▸ Task goal: Give the data back exactly as it stands.

Collected data entries:
BEGIN

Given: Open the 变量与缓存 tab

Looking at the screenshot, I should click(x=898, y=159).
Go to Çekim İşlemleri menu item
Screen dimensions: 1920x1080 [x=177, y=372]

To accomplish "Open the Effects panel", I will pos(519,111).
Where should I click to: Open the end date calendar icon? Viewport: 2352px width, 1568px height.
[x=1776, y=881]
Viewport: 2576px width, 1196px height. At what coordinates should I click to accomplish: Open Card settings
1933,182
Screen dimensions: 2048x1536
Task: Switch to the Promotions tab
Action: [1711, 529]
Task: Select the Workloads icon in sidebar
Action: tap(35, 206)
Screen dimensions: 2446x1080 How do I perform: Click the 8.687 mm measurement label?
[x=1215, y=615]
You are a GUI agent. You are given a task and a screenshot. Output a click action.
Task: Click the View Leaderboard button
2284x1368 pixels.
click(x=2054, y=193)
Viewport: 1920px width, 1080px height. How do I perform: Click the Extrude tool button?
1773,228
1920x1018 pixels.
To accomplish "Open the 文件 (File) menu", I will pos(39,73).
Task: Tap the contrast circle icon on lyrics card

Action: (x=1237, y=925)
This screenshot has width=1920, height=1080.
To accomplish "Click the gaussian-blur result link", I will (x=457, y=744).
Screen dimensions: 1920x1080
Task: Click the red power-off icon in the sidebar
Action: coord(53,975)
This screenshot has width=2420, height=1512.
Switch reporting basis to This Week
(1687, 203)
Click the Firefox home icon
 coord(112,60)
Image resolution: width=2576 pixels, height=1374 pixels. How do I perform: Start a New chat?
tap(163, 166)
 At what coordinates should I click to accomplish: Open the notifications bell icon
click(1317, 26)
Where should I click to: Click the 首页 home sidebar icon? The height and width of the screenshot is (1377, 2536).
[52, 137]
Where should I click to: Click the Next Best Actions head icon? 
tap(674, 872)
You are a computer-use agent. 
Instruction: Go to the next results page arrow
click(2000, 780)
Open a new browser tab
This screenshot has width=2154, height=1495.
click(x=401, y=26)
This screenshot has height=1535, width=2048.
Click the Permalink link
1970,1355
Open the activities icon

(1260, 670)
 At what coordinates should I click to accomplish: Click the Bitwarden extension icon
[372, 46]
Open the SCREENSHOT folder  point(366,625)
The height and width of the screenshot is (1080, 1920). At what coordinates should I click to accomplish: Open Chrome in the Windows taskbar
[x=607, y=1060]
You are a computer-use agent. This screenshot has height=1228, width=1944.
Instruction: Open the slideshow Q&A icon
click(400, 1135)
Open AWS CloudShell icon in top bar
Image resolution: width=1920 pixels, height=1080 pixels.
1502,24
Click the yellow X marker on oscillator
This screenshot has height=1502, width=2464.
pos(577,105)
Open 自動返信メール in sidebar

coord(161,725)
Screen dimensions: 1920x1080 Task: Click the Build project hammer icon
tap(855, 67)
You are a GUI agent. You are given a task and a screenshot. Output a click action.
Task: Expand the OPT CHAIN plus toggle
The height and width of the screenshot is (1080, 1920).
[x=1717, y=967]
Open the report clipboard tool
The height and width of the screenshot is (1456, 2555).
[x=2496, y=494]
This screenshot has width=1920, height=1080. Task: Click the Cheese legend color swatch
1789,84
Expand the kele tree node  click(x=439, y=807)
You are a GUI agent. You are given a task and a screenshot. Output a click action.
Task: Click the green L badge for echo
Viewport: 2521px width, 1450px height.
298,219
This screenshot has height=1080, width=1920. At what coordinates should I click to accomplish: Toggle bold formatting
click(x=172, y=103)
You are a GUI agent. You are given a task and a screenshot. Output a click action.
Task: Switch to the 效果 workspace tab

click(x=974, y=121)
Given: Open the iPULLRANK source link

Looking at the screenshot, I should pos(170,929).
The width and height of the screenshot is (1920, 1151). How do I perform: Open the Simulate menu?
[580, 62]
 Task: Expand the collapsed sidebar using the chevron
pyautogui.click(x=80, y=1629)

END

▸ Your response:
Given: Open the 变量与缓存 tab

Looking at the screenshot, I should click(x=898, y=159).
Go to Çekim İşlemleri menu item
Screen dimensions: 1920x1080 [x=177, y=372]

To accomplish "Open the Effects panel", I will pos(519,111).
Where should I click to: Open the end date calendar icon? Viewport: 2352px width, 1568px height.
[x=1776, y=881]
Viewport: 2576px width, 1196px height. At what coordinates should I click to accomplish: Open Card settings
1933,182
Screen dimensions: 2048x1536
Task: Switch to the Promotions tab
Action: [1711, 529]
Task: Select the Workloads icon in sidebar
Action: tap(35, 206)
Screen dimensions: 2446x1080 How do I perform: Click the 8.687 mm measurement label?
[x=1215, y=615]
You are a GUI agent. You are given a task and a screenshot. Output a click action.
Task: Click the View Leaderboard button
2284x1368 pixels.
click(x=2054, y=193)
Viewport: 1920px width, 1080px height. How do I perform: Click the Extrude tool button?
1773,228
1920x1018 pixels.
To accomplish "Open the 文件 (File) menu", I will pos(39,73).
Task: Tap the contrast circle icon on lyrics card

Action: (x=1237, y=925)
This screenshot has width=1920, height=1080.
To accomplish "Click the gaussian-blur result link", I will (x=457, y=744).
Screen dimensions: 1920x1080
Task: Click the red power-off icon in the sidebar
Action: coord(53,975)
This screenshot has width=2420, height=1512.
Switch reporting basis to This Week
(1687, 203)
Click the Firefox home icon
 coord(112,60)
Image resolution: width=2576 pixels, height=1374 pixels. How do I perform: Start a New chat?
tap(163, 166)
 At what coordinates should I click to accomplish: Open the notifications bell icon
click(1317, 26)
Where should I click to: Click the 首页 home sidebar icon? The height and width of the screenshot is (1377, 2536).
[52, 137]
Where should I click to: Click the Next Best Actions head icon? 
tap(674, 872)
You are a computer-use agent. 
Instruction: Go to the next results page arrow
click(2000, 780)
Open a new browser tab
This screenshot has width=2154, height=1495.
click(x=401, y=26)
This screenshot has height=1535, width=2048.
Click the Permalink link
1970,1355
Open the activities icon

(1260, 670)
 At what coordinates should I click to accomplish: Click the Bitwarden extension icon
[372, 46]
Open the SCREENSHOT folder  point(366,625)
The height and width of the screenshot is (1080, 1920). At what coordinates should I click to accomplish: Open Chrome in the Windows taskbar
[x=607, y=1060]
You are a computer-use agent. This screenshot has height=1228, width=1944.
Instruction: Open the slideshow Q&A icon
click(400, 1135)
Open AWS CloudShell icon in top bar
Image resolution: width=1920 pixels, height=1080 pixels.
1502,24
Click the yellow X marker on oscillator
This screenshot has height=1502, width=2464.
pos(577,105)
Open 自動返信メール in sidebar

coord(161,725)
Screen dimensions: 1920x1080 Task: Click the Build project hammer icon
tap(855, 67)
You are a GUI agent. You are given a task and a screenshot. Output a click action.
Task: Expand the OPT CHAIN plus toggle
The height and width of the screenshot is (1080, 1920).
[x=1717, y=967]
Open the report clipboard tool
The height and width of the screenshot is (1456, 2555).
[x=2496, y=494]
This screenshot has width=1920, height=1080. Task: Click the Cheese legend color swatch
1789,84
Expand the kele tree node  click(x=439, y=807)
You are a GUI agent. You are given a task and a screenshot. Output a click action.
Task: Click the green L badge for echo
Viewport: 2521px width, 1450px height.
298,219
This screenshot has height=1080, width=1920. At what coordinates should I click to accomplish: Toggle bold formatting
click(x=172, y=103)
You are a GUI agent. You are given a task and a screenshot. Output a click action.
Task: Switch to the 效果 workspace tab

click(x=974, y=121)
Given: Open the iPULLRANK source link

Looking at the screenshot, I should pos(170,929).
The width and height of the screenshot is (1920, 1151). How do I perform: Open the Simulate menu?
[580, 62]
 Task: Expand the collapsed sidebar using the chevron
pyautogui.click(x=80, y=1629)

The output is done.